ご存じの方も多いと思いますが、香川小では学校全体で議論した結果、2020年度から通知表を廃止しました。通知表の代わりになるようなものを準備するという発想ではなく、各担任の裁量により、日常的に子どもの生活と学習の様子をさまざまな機会とツールで伝えたり、面談を通して保護者に日々の学校での様子を伝えたり、家庭でも子どもとの関わりを大切にしていってもらえるようにしています。

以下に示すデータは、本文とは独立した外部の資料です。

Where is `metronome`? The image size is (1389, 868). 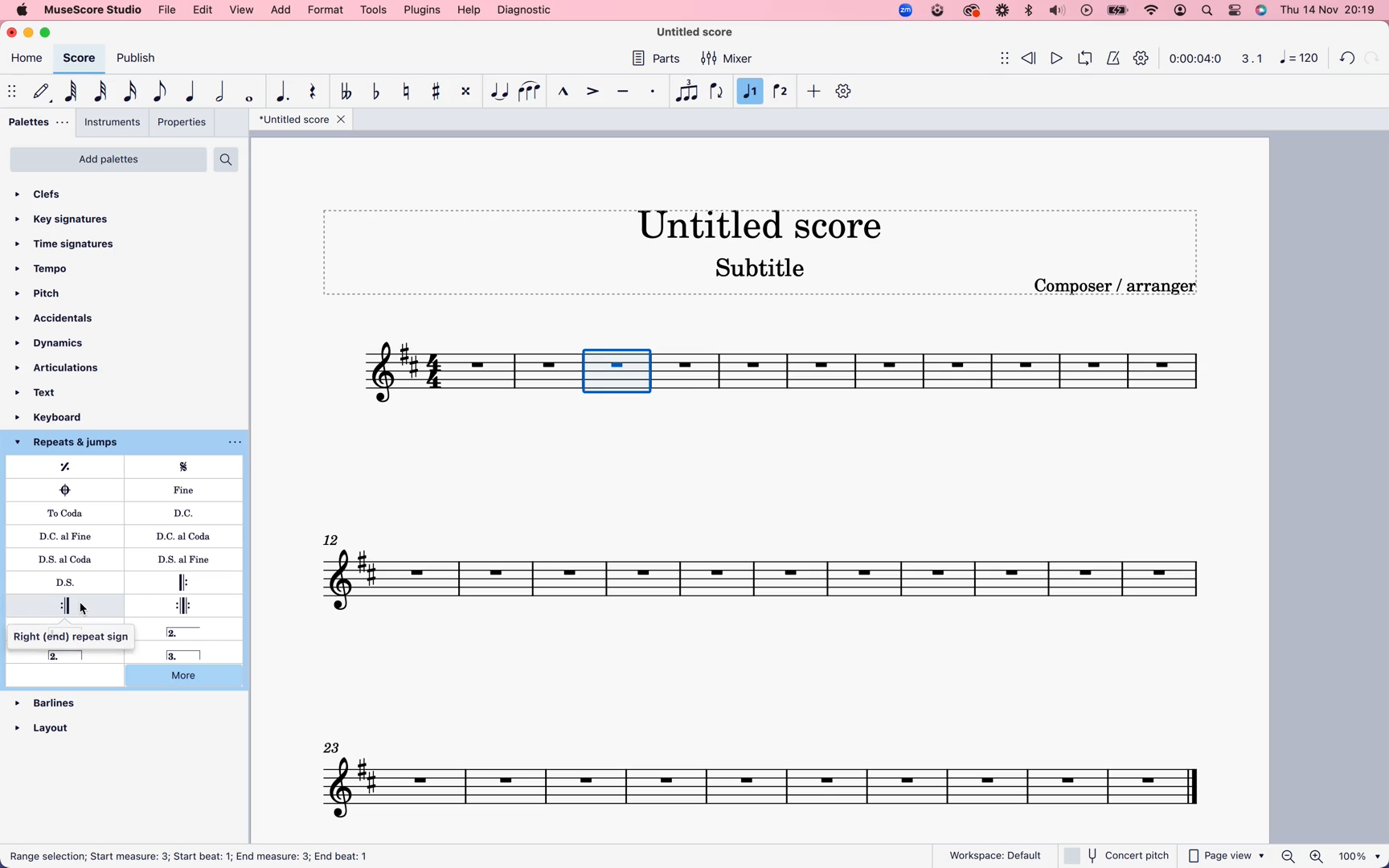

これまで通知表を作成するために割かれていた膨大な時間を、子どもたちの成長を見取ったり、授業づくりをしたりする時間に使われるようになり、「結果」だけでなく、子どもを一人の人間として日常的に見取り、プロセスを伝える日常的な評価=形成的評価を大切にしています。プロセスを伝えるという意味では、学習の成果物をファイリングして保護者に見てもらっています。成果物には、ABCなどとラベリングをしたり、「もっとよく見て書きましょう」などと「指導」したりするのではなく、「アサガオのたねがくぼんでいるところをよくみているね」など、「認める・共感する」言葉で伝えるようにしています。